## begin Text shown
On the Spot: Manuel Neuer | On the spot | DW | 05.02.2009
  1. Inhalt
  2. Navigation
  3. Weitere Inhalte
  4. Metanavigation
  5. Suche
  6. Choose from 30 Languages

On the spot

On the Spot: Manuel Neuer

Since the age of five Manuel Neuer has been playing for FC Schalke 04. Even there were offers from other clubs over the years he decided to stick to Blue. But being only 22 he will still have many options ahead of him.


A man with Royal Blue running through his veins. Gelsenkirchen born and bred, Manuel Neuer joined Schalke at the age of five and has proved to be a safe pair of hands. He's now 22 and playing his 18th season for the club.


What does November the 5th, 2006, mean to you?

Manuel Neuer

November the 5th, 2006?

Matchday 10, 2006-07.

You mean against Bayern Munich.

Manuel Neuer was just 20 when he dislodged veteran keeper Frank Rost two years ago. He rapidly became the undisputed number one at Schalke.

I take a game-by-game approach: forget about the long term. If we'd done that in my first season as number one goalie, we'd have won the league.

Schalke were runners-up, but Manuel was voted the Bundesliga's goalie of the season. Suddenly, the Germany coach was showing an interest.

Has Joachim Löw been in touch with you since then?

No, he hasn't.

René Adler has played for the national side and Tim Wiese has also had his debut. You seem to be out of the picture now.

I wouldn't say I'm out of the picture. I had a serious injury in the summer - a fractured metatarsal - and was out for three months. But then I went to the under-21s, so it wasn't a problem for me. 2010 is still completely open.

The German team's sport director Matthias Sammer is also a big fan of yours. A year ago he said you'd soon be the best keeper in the world.

That would be nice. It's an honour to hear that from a European Championship winner, of course. But the important thing is that I keep working and developing. So even if Matthias Sammer says I'm the best keeper in the world, I have to make progress.

Whether on his line, in a one-on-one situation or bossing the box ...
...Neuer seems at ease in all aspects of goalkeeping. And he's still got a lot of room for development.

What do you make of the cliché that goalkeepers and leftwingers are a bit crazy?

There are some crazy keepers out there - but outfield players as well. It doesn't depend on the position. I'd say I'm relatively normal.

But while the keeper is part of a team, of course, there's always the issue of the special position they play in. Isn't it true that goalies are different upstairs?
## end Text shown
## begin Given data
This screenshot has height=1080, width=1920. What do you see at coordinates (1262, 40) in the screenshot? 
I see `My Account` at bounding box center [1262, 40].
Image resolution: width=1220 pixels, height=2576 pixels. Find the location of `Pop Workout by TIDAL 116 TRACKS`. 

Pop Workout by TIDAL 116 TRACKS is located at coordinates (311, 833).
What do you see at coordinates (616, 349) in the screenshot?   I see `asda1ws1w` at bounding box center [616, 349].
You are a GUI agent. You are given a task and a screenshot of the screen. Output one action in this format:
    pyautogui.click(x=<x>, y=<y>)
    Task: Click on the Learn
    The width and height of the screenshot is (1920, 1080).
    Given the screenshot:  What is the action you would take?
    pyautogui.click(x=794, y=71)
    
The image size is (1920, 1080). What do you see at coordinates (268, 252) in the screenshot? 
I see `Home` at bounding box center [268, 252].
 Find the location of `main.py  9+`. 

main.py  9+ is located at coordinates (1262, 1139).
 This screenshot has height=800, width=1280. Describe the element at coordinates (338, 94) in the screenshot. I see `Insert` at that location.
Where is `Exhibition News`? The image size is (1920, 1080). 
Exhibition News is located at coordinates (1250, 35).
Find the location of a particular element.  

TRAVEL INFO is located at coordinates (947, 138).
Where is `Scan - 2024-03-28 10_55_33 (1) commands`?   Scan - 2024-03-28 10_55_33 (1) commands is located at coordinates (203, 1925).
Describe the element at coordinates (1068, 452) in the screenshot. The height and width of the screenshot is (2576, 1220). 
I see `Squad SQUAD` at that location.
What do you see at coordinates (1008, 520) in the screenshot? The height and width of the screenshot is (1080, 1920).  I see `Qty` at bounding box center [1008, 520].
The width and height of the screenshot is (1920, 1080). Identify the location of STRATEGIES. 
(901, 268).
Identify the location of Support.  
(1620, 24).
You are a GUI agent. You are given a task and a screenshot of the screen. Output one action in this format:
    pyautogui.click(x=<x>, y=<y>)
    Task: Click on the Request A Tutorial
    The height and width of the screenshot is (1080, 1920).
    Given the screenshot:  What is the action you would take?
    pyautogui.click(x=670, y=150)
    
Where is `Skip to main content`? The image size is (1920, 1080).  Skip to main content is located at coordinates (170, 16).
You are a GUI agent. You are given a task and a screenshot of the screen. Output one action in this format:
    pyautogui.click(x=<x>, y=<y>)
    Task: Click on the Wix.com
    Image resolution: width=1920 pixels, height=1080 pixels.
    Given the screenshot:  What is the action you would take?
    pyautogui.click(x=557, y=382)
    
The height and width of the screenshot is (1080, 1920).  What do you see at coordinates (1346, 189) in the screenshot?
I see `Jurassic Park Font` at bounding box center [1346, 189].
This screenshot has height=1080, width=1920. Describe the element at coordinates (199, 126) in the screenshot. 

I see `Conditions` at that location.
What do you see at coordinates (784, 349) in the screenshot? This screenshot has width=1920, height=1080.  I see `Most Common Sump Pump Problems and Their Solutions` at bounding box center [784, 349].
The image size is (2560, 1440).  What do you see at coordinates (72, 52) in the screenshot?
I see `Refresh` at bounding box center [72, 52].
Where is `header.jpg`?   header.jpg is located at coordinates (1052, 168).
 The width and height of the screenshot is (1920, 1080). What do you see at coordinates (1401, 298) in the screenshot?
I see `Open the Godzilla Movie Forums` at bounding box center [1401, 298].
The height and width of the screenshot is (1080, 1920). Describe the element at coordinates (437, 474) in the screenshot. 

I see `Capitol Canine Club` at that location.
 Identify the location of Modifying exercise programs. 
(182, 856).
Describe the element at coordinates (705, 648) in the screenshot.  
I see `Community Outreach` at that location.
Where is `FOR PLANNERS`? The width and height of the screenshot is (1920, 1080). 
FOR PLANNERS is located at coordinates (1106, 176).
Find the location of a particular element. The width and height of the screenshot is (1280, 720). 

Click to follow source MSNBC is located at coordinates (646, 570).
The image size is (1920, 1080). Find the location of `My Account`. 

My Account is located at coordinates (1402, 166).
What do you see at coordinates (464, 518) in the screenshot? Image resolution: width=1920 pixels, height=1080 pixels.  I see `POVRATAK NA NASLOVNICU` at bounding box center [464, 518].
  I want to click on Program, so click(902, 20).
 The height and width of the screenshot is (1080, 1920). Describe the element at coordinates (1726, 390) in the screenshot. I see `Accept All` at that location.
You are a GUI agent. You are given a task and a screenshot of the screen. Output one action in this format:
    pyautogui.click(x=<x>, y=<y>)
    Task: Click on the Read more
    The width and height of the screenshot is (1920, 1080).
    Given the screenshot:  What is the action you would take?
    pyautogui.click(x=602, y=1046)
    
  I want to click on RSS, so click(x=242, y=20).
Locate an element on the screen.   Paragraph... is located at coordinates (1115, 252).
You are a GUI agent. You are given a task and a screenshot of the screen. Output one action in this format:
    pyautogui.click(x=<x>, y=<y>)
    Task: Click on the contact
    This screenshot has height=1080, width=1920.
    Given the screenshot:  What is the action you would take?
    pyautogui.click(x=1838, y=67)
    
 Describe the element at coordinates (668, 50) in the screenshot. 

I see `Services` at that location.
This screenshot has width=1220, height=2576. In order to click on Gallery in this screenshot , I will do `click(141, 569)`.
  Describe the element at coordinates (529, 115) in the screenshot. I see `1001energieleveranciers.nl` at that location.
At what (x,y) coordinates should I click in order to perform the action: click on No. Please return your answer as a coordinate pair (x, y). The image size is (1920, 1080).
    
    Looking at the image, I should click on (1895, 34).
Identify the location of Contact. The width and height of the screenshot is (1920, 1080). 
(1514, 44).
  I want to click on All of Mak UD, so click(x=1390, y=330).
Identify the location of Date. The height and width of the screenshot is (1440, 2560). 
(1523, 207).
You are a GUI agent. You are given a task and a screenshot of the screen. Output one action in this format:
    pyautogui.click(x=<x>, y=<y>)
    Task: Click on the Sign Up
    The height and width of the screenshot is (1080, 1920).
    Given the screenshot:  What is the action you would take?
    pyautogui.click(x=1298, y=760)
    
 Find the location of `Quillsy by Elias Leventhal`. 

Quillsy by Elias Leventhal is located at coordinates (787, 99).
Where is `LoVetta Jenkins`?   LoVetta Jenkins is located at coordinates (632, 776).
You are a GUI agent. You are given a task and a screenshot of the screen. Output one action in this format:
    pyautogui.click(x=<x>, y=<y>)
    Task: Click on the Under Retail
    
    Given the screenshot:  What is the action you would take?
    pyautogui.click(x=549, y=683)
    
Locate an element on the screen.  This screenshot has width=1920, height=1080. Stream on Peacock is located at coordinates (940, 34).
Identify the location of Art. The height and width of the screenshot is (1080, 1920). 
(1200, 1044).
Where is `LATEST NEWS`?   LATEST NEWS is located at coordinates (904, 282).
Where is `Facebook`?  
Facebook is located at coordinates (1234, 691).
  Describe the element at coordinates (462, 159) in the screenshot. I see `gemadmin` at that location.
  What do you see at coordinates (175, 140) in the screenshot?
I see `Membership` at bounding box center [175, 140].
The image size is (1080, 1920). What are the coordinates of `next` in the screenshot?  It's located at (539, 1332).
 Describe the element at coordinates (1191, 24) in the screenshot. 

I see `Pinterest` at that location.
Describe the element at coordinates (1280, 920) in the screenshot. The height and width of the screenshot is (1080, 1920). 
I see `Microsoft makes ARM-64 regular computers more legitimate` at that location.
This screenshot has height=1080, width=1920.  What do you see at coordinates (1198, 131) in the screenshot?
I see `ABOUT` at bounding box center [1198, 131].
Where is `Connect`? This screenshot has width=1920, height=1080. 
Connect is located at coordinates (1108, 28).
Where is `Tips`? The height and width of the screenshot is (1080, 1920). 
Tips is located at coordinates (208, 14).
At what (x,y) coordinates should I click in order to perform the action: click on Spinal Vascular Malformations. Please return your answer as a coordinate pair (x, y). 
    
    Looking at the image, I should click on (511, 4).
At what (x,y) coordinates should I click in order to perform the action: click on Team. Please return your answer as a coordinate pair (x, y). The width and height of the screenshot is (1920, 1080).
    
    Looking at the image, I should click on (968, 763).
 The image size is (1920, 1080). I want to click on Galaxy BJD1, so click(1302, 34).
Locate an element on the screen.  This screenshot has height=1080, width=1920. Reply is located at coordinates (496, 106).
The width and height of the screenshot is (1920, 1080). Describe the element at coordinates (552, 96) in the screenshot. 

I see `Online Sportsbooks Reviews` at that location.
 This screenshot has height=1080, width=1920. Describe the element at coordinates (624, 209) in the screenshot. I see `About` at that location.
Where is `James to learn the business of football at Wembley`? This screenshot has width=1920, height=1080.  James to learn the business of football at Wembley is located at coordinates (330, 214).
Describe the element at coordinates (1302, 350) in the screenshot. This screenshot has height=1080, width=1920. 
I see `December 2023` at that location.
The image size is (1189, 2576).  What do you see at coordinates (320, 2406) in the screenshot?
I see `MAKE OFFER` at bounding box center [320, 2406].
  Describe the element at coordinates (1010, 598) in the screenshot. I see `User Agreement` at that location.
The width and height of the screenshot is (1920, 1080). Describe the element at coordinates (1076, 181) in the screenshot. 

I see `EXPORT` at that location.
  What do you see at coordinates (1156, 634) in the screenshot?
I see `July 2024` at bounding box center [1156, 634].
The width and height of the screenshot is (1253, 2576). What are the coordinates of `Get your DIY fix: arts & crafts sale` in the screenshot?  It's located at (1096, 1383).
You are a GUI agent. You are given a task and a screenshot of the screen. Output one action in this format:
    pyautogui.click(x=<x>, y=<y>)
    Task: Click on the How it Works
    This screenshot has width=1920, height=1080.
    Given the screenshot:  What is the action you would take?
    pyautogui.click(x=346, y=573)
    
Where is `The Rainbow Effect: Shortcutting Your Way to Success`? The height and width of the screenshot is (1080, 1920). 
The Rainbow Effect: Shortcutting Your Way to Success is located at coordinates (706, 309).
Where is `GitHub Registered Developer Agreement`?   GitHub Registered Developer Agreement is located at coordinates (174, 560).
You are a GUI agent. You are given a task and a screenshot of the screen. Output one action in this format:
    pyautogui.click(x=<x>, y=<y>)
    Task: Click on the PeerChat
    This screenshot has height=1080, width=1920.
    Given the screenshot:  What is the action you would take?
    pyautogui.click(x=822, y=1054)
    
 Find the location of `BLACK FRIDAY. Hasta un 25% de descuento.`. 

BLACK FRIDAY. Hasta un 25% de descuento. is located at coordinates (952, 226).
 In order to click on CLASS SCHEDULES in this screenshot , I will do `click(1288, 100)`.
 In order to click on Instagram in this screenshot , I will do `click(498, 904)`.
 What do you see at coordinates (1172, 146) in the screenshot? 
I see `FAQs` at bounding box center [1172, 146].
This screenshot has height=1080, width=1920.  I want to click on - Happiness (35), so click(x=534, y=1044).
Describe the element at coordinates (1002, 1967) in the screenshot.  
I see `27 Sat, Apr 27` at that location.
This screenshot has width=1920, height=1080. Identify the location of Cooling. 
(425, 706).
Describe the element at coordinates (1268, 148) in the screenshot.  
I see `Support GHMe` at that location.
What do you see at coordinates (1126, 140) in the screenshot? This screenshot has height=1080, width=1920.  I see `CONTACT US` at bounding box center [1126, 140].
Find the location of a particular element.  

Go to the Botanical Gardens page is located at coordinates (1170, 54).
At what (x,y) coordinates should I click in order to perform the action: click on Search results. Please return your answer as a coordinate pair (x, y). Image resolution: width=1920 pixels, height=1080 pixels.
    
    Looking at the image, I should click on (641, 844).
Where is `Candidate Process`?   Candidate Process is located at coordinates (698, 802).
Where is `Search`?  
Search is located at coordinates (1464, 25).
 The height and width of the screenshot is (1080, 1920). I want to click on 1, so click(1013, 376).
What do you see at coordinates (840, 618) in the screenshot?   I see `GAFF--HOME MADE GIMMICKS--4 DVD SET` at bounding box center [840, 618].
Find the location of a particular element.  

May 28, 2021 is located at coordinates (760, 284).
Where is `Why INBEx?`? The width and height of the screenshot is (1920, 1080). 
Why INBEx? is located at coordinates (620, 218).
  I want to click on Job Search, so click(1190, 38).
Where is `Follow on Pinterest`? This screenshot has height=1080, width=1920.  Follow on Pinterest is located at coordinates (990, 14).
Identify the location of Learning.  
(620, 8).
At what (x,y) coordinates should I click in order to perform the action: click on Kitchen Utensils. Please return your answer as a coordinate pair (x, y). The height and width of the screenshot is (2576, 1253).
## end Given data
_Tasks and exercises_:
**a.** Reproduce the records word for word, starting with their first line and ending with the line that contains "Pop Workout by TIDAL 116 TRACKS is", including both of those lines.
**b.** Write the next part of the interview with Manuel Neuer, picking up after its final line.

_Results by task_:
**a.**
This screenshot has height=1080, width=1920. What do you see at coordinates (1262, 40) in the screenshot? 
I see `My Account` at bounding box center [1262, 40].
Image resolution: width=1220 pixels, height=2576 pixels. Find the location of `Pop Workout by TIDAL 116 TRACKS`. 

Pop Workout by TIDAL 116 TRACKS is located at coordinates (311, 833).

**b.**
We're not different mentally, but there is a difference - a special way of relating to the team. Keepers are on their own - they practice with their own kind and have special training. Keepers always have direct rivals - we train with three or four other people, but there can only be one on the pitch. Either you play or you're on the bench, and that's the problem. You can't just say: play me at right back. You can only play in goal - and that's maybe the biggest difference.

So just how did you become a keeper in the first place?

They didn't have a keeper when I first came here, so they took me. It's like when kids are having a kick-about, and the last one to arrive plays piggy in the middle or has to go in goal - that was me. If I had a hand injury, then I'd play outfield - from the start. I liked that. I always played outfield when I was young, and never wanted to go in goal. I think that everyone's like that at that age.
Manuel Neuer has even provided three assists. The great Oliver Kahn only managed two in his entire 20-year career.

Neuer has been hailed as a quintessential modern keeper - the kind who doesn't wait for the action to come to him.

I believe Arsenal make you an offer in 2006? Did you think about it or did you say, no I'm staying with Schalke?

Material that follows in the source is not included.